Ivrea canoa club, una realtà con 248 soci e 68 atleti di livello
IVREA. 248 soci, 68 atleti che partecipano a gare nazionali e internazionali, 15 tra istruttori e tecnici di base (di questi, 5 hanno la qualifica di tecnico di base paracanoa). Sono questi alcuni numeri con i quali si presenta oggi l'Ivrea canoa club, che compie 70 anni. E ancora: 5 allenatori federali, una quarantina di studenti delle superiori che ruotano attorno al club per i percorsi per le competenze trasversali e l'orientamento. Quando ci sono i grandi eventi, il club conta su un gruppo di circa 150 volontari.
Matteo Magotti è il presidente club. Eletto a febbraio, il suo mandato scadrà nel 2028. «La mia missione in un anno così speciale? Innanzitutto riconoscere il lavoro eccezionale svolto negli anni precedenti – dice – . Lo sviluppo del canale, in particolare, ha rappresentato un salto di qualità enorme, un patrimonio che ha preso forma prima del mio arrivo. Il mio impegno, sancito dall'elezione di febbraio, è proprio quello di dare continuità e proiettandoci al futuro. Il valore del Club risiede sia nelle sue infrastrutture all’avanguardia, sia nel prezioso contributo dei nostri collaboratori, che supportano tutte le attività, con un'attenzione speciale ai nostri atleti». Settant'anni è un ottimo traguardo, ma nel club si è sempre respirata aria di futuro. «Ci troviamo su più fronti, tutti cruciali per il nostro sviluppo. Le grandi competizioni internazionali rimangono un pilastro – prosegue Magotti –. Abbiamo già la conferma del Campionato europeo assoluto a settembre del prossimo anno e una tappa della Coppa del mondo junior e under 23 nel 2028. Inoltre, siamo in corsa per ospitare una tappa della Coppa del mondo senior nel 2027, un evento che attirerebbe atleti di calibro mondiale. La nostra ambizione è chiara: essere, anno dopo anno, un punto di riferimento per la canoa, sia a livello nazionale che internazionale, valorizzando al massimo le nostre risorse interne e le nostre infrastrutture uniche».
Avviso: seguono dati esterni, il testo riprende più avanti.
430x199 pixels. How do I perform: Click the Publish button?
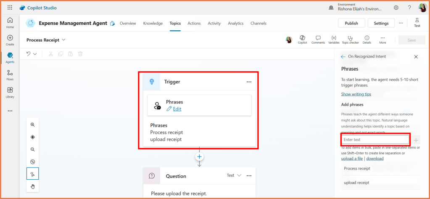(351, 23)
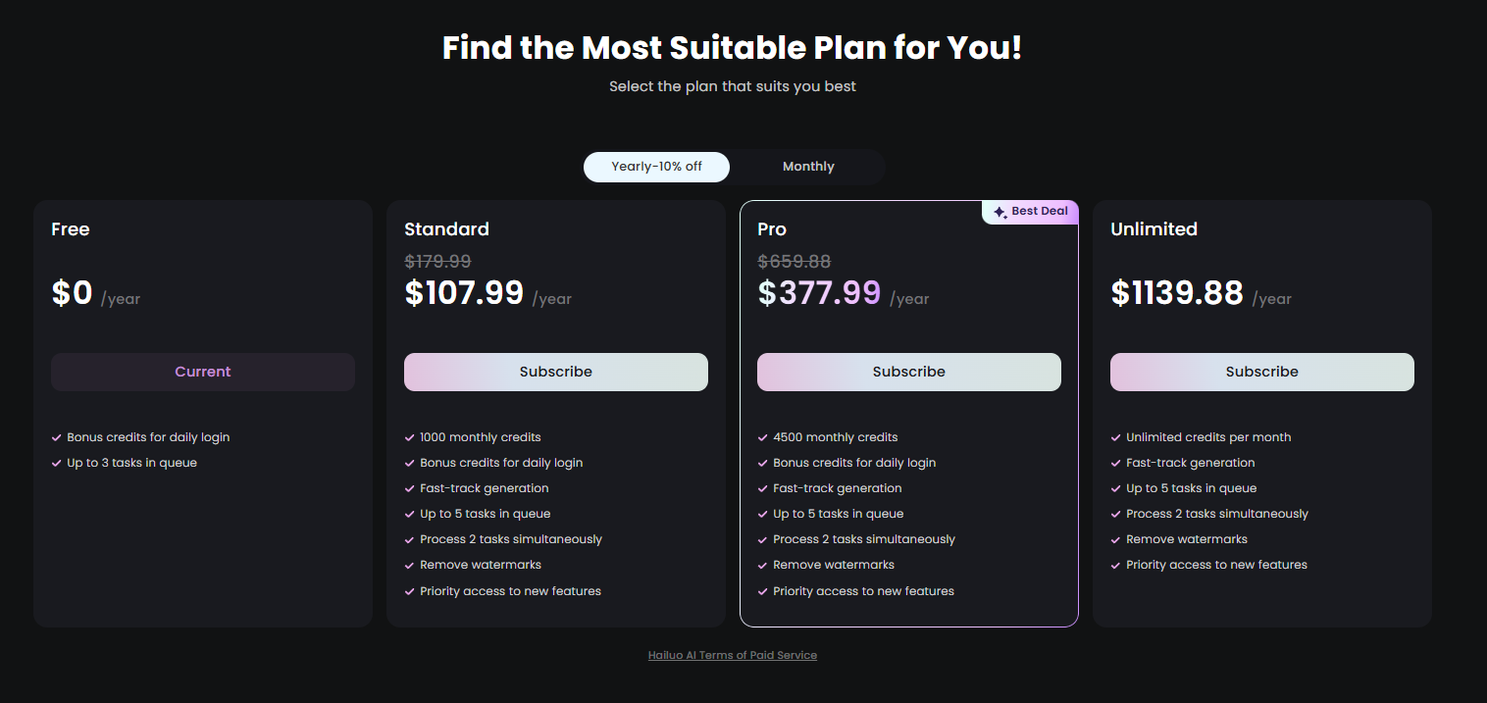Subscribe to the Standard plan
The height and width of the screenshot is (703, 1487).
point(556,372)
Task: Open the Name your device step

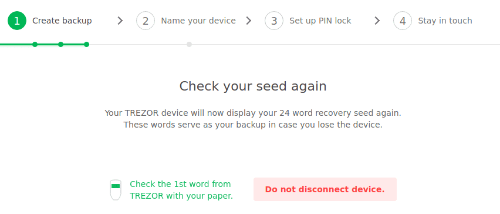Action: pyautogui.click(x=198, y=21)

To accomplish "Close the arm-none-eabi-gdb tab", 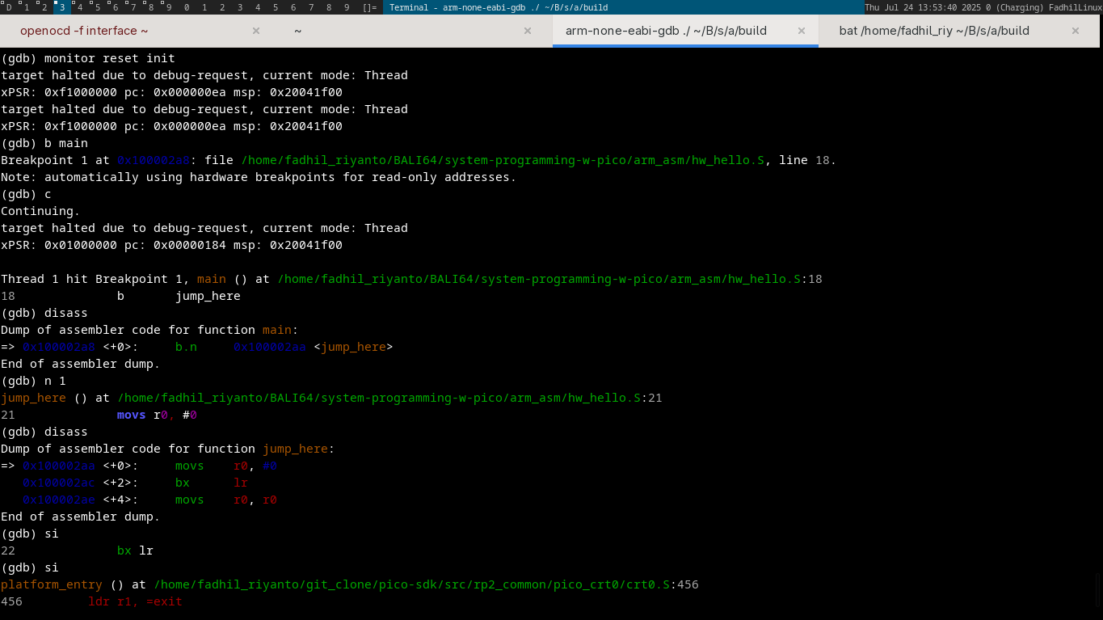I will click(x=802, y=31).
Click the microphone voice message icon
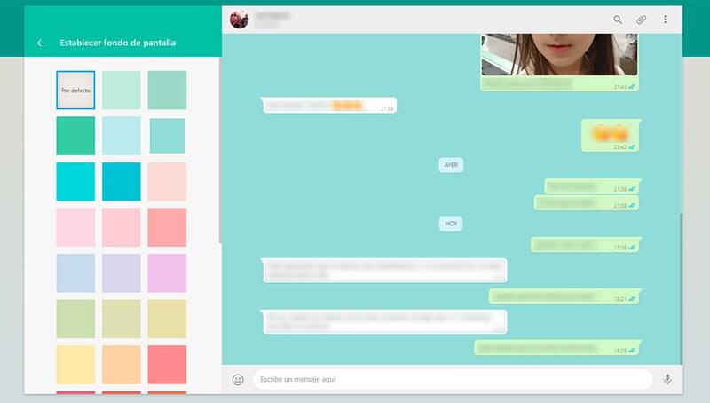 click(667, 380)
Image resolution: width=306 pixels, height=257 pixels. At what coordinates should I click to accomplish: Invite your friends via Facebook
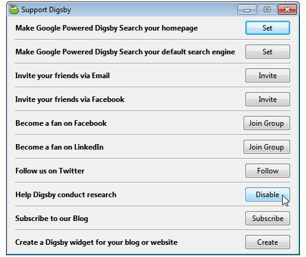pyautogui.click(x=267, y=100)
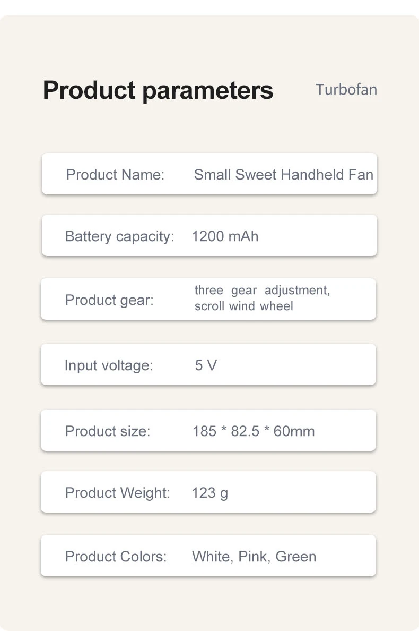The image size is (419, 631).
Task: Click the 5 V value
Action: (x=206, y=365)
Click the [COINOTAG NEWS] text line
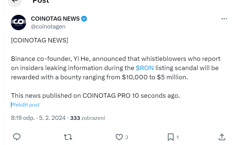The height and width of the screenshot is (145, 236). (x=40, y=40)
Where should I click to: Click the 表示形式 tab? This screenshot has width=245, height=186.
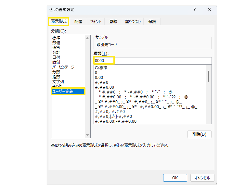point(59,21)
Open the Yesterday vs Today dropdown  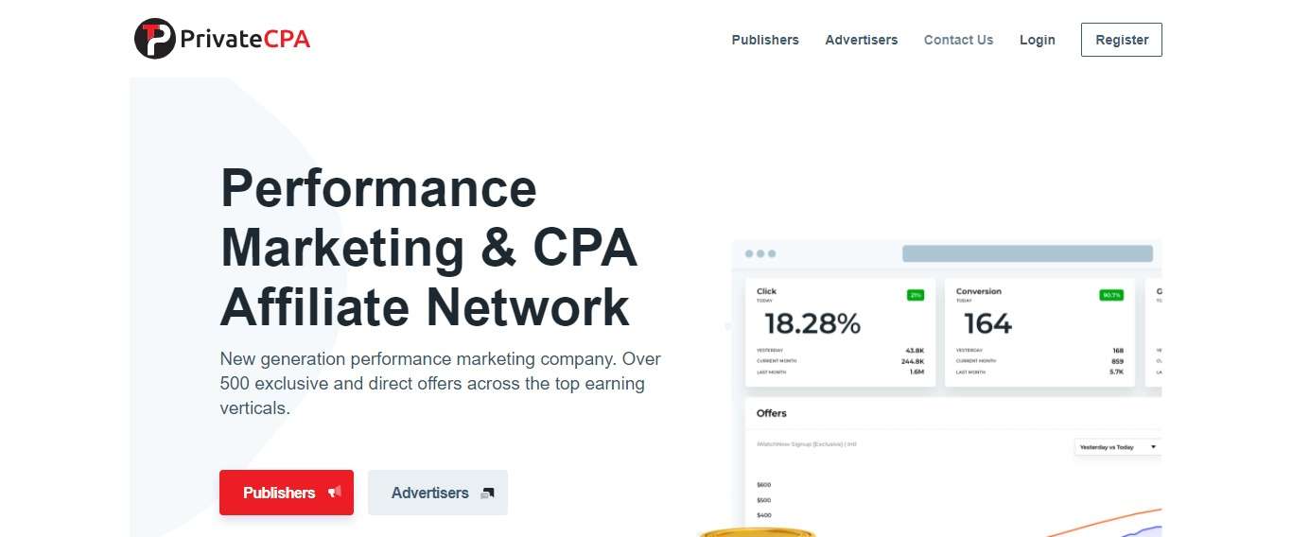pos(1118,446)
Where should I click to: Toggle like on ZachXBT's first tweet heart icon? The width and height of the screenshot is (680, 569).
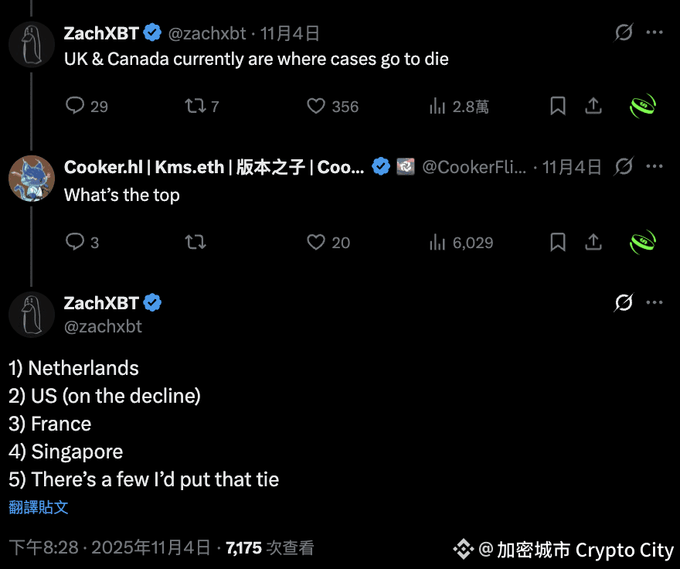(x=316, y=106)
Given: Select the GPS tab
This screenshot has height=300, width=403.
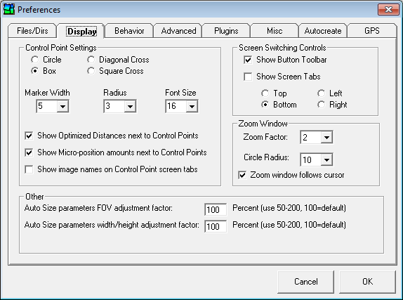Looking at the screenshot, I should tap(371, 31).

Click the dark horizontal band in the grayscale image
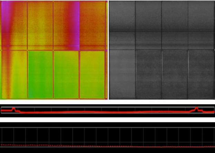click(x=162, y=30)
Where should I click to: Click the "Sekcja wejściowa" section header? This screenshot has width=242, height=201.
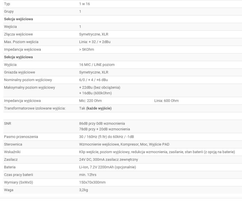pyautogui.click(x=18, y=19)
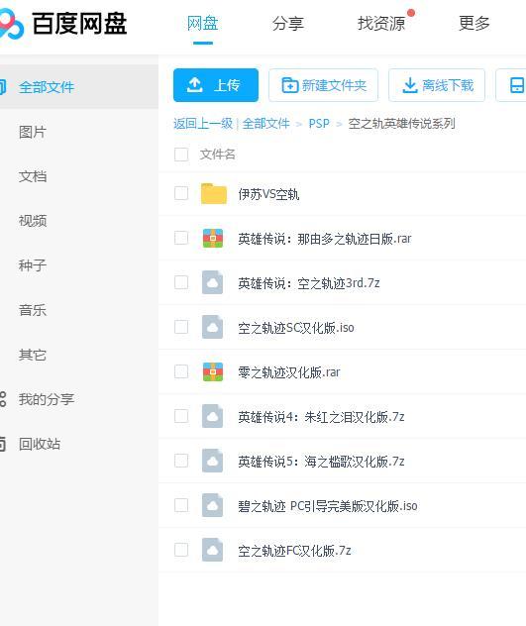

L'essere un centro federale della Federazione italiana canoa kayak è di vitale importanza: «Questa partnership strategica con la Fick – aggiunge – ci consente di beneficiare di personale qualificato e di uno staff tecnico altamente preparato. Questa collaborazione è cruciale per la crescita dei nostri atleti e per tutti coloro che scelgono il nostro canale per allenarsi, avendo accesso a metodologie e supporti di primissimo livello, come confermato dalle direttive tecniche federali». Scontata la domanda sui prossimi obiettivi: «Promuoviamo e promuoveremo sempre la crescita del settore giovanile – dice ancora Magotti – . Vogliamo assicurare non solo un ricambio generazionale a livello dirigenziale, ma soprattutto una continuità atletica, favorendo la pratica della canoa e avvicinando sempre più ragazzi di tutte le età. Un’iniziativa chiave quest'anno è Estate in canoa, che offre ai giovani la possibilità di frequentare il nostro club e praticare attività sportiva, in particolare canoa, utilizzando il suggestivo Lago San Michele. Il nostro scopo non è solo indirizzarli verso la canoa agonistica, ma soprattutto incoraggiarli a svolgere attività fisica regolare. Questa è una delle grandi sfide e dei progetti che intendiamo portare avanti – conclude – per far crescere ulteriormente una realtà con una storia così ricca alle spalle, un vero e proprio volano per lo sport e il benessere nella comunità di Ivrea».